Inside Extreme Scale Tech|Thursday, October 2, 2014
  • Subscribe to EnterpriseTech Weekly Updates: Subscribe by email

Facebook Unveils Homegrown Ethernet Switch 

facebook-infrastructure-logo

Social media giant Facebook is one step closer to ousting Cisco Systems as its primary datacenter switching supplier with the launch of a new top-of-rack engineering project inside of the company code-named “Wedge.”

As in the front of the wedge that is going to split apart the $20 billion and fairly monolithic datacenter switching market.

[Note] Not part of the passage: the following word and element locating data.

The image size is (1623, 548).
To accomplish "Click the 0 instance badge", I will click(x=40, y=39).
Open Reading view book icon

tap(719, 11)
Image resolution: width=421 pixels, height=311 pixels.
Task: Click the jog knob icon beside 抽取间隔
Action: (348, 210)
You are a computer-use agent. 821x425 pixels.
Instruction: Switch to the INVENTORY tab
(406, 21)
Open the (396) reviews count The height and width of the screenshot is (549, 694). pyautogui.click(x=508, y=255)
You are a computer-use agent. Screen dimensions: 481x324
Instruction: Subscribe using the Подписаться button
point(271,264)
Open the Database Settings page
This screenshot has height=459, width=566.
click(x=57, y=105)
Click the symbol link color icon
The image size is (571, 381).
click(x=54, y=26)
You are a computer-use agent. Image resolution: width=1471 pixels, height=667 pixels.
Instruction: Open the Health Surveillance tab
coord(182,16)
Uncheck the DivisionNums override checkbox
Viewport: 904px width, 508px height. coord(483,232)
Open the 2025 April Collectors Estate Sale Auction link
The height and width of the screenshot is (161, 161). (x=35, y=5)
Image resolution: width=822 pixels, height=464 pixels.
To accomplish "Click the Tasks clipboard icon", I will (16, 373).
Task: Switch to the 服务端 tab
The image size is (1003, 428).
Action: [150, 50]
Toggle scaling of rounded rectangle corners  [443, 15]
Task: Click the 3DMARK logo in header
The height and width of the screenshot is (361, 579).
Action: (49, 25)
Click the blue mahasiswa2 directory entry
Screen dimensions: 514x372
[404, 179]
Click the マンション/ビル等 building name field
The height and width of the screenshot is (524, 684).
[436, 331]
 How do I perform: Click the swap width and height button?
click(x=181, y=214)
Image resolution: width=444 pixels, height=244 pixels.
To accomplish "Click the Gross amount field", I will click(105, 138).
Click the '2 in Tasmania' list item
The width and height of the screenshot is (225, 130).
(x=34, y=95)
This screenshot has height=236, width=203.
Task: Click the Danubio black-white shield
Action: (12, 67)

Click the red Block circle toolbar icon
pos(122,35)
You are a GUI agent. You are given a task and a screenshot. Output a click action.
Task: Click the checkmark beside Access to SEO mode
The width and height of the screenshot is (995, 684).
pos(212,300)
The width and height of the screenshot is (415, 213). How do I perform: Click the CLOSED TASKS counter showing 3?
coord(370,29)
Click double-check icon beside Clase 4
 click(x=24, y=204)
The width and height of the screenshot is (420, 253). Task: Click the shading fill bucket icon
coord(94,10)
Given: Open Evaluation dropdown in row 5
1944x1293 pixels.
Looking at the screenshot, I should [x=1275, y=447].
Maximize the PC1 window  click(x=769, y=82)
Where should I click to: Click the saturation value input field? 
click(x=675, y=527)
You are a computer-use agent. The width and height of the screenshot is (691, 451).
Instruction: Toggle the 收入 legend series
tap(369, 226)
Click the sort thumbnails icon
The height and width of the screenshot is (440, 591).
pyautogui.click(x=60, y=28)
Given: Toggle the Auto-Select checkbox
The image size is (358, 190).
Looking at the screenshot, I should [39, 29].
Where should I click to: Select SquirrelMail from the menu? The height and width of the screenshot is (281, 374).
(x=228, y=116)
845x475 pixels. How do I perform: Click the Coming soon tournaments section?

Jay Parikh, vice president of infrastructure engineering at Facebook, divulged some of the details on the homemade Wedge top-of-rack switch at the GigaOm Structure conference in San Francisco. The Wedge switch is the next step in a journey that Facebook has been on for the past year to peel the skins off of Layer 2 switches, break them up into modular components, and open them up for innovation by hackers like those at Facebook, its hyperscale peers, and those in the supercomputing and high-end enterprise sectors who, no doubt, would like to have more control over their networking stacks and do a little hacking here and there to make things work better.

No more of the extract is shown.